For it’s not like Oprah is going to disappear from television, or from the public consciousness. In fact, she may very well become even more omnipresent in the future than she has been to date.

IT’S JUST THAT those of us Chicagoans who like to recite a name of internationally-known celebrities from our city have always gotten a kick out of including Winfrey’s name on the list – which also usually includes Michael Jordan (who also has left our fair city).

Heck, even Jim McMahon (the punky QB of ’85 Chicago Bears fame) has left the Chicago area, recently selling the suburban mansion in which he had lived since the days when he really was a star (and not just a former footballer).

Now, who are we going to claim as our city’s big star? Are we literally going to have to hope that Barack Obama makes a few more trips to Chicago to keep his South Side connections alive?

Or are we really going to have to start thinking of Richard M. Daley as our city’s big wig? That would be lame.

PERSONALLY, I DON’T think it detracts from Chicago’s positives that Oprah won’t really be a Chicagoan, because in my book, she hasn’t really been a part of the city’s daily routine for so long.

She may live in her condominium high in the sky above the Magnificent Mile during the months when her show is in production (and when commuting from elsewhere would be just too much of a pain in the butt). But she has that L.A.-area home she’d rather think of as her full-time address.

So the rumor mill speculation that she wants to shift herself full-time to living and working elsewhere isn’t that much of a shock.

Oprah, in my mind, was always the woman who was born elsewhere, worked in Baltimore before landing the first Chicago broadcast job, which she parlayed into the talk show that is an international phenomenon.

THE ONLY SHOCK in my mind is why she didn’t shift to a climate with more pleasant weather many years ago.

By now, those of us who care (and even many of us who don’t) know that she has no intention of signing a new syndication deal for her current show, which airs live on Channel 7 and turns up in the afternoon in most other broadcast markets.

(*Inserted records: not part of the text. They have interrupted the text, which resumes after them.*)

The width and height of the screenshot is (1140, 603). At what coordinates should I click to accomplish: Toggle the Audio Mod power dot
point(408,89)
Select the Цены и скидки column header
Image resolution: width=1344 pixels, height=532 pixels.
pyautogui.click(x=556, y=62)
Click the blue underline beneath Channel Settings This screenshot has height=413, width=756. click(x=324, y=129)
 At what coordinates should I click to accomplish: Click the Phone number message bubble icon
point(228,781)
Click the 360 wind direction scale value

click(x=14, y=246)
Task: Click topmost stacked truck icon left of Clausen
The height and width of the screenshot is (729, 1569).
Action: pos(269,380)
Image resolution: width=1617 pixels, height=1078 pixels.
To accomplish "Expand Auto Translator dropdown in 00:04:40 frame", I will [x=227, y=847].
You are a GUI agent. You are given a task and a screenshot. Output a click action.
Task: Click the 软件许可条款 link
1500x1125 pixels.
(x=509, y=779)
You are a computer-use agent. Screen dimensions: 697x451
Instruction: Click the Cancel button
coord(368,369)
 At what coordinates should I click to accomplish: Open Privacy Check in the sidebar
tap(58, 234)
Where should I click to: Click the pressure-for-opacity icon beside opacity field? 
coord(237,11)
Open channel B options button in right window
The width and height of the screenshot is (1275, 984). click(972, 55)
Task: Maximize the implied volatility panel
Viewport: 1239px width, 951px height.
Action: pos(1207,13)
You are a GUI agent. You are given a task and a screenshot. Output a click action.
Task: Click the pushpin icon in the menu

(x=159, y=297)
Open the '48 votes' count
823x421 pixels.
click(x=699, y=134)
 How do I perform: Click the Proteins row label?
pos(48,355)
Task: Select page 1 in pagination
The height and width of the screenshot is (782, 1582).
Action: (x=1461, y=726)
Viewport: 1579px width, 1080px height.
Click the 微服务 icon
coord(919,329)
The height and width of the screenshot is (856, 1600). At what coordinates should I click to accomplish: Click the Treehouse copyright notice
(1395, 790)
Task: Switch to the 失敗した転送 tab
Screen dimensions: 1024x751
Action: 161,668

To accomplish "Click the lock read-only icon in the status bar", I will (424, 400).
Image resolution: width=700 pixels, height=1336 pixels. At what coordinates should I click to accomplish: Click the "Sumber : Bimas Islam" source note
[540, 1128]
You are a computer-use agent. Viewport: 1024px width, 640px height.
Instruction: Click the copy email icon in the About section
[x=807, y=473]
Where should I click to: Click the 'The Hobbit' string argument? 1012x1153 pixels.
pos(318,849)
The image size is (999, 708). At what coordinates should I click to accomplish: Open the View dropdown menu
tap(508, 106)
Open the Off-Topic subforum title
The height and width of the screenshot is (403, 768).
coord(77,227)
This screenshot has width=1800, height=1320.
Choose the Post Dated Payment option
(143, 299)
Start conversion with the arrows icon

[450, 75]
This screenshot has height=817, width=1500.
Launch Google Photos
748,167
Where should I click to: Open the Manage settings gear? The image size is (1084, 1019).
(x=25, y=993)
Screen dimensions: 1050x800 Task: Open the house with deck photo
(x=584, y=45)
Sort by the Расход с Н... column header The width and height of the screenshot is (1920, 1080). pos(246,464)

I still remember when I lived and worked in Springfield, Ill., and Oprah was the lead-in program to the local newscast on the CBS affiliate based out of Champaign. Oprah was a significant factor in that station being the Number One ranked local newscast in the Champaign/Decatur/Springfield television market.

For the rest of the world, Oprah’s change is no change.

FOR IT WILL give her time to focus on developing a new cable television channel of her own – which means she will have total control over her production (not that she doesn’t pretty much control every facet already).

So for those of us who want to know the bottom line, it means that Oprah will become one of those features that people will be able to watch if they have cable television. Considering how prevalent cable programming is, I doubt that her viewership will become significantly smaller.

It will be a matter of people being able to watch the program whenever they want – either by catching it live or in reruns throughout the day on the cable station, or watching whatever snippets they choose to whenever they feel like going on the website.

As far as Chicagoans are concerned, the only real change will be that they don’t watch her on Channel 7 any longer (at least not after September 2011). Which means the management of WLS-TV may have a legitimate gripe. What are they going to come up with to fill that hour of time?

BUT SHOULD ANYONE get all that worked up just because Channel 7 has a dilemma to confront in just under two years?

If anything, the closest comparison to Winfrey might very well be Eppie Lederer. Remember Ann Landers, who spent some three decades as the advice columnist of the Chicago Sun-Times before deciding in 1987 to shift to the Chicago Tribune?

The rest of the country noticed no change. We in Chicago got used to reading Ann Landers’ advice in a different newspaper.

Now, we in Chicago will eventually get used to watching Winfrey’s broadcast gabbing on a different channel, one that will take advantage of the changes in the way our society watches television programming.

THE DAY LIKELY will come when many of us will barely remember Winfrey’s Channel 7 connection, and will probably think it odd that we could once only see Oprah when it aired at 9 a.m. – instead of whenever we had time for her.

Those of us who find Oprah to be a little overbearing likely will continue to ignore her, to no avail – since her fans seem to outnumber us.

And those people who seriously believe that life as we Chicagoans have known it is scheduled to come to an end in two years, I’d say you and Mayor Daley (who thinks Oprah is inclined to leave Chicago because of a few negative naysayers over her show’s public celebration earlier this year on Michigan Avenue) need to take a valium and relax.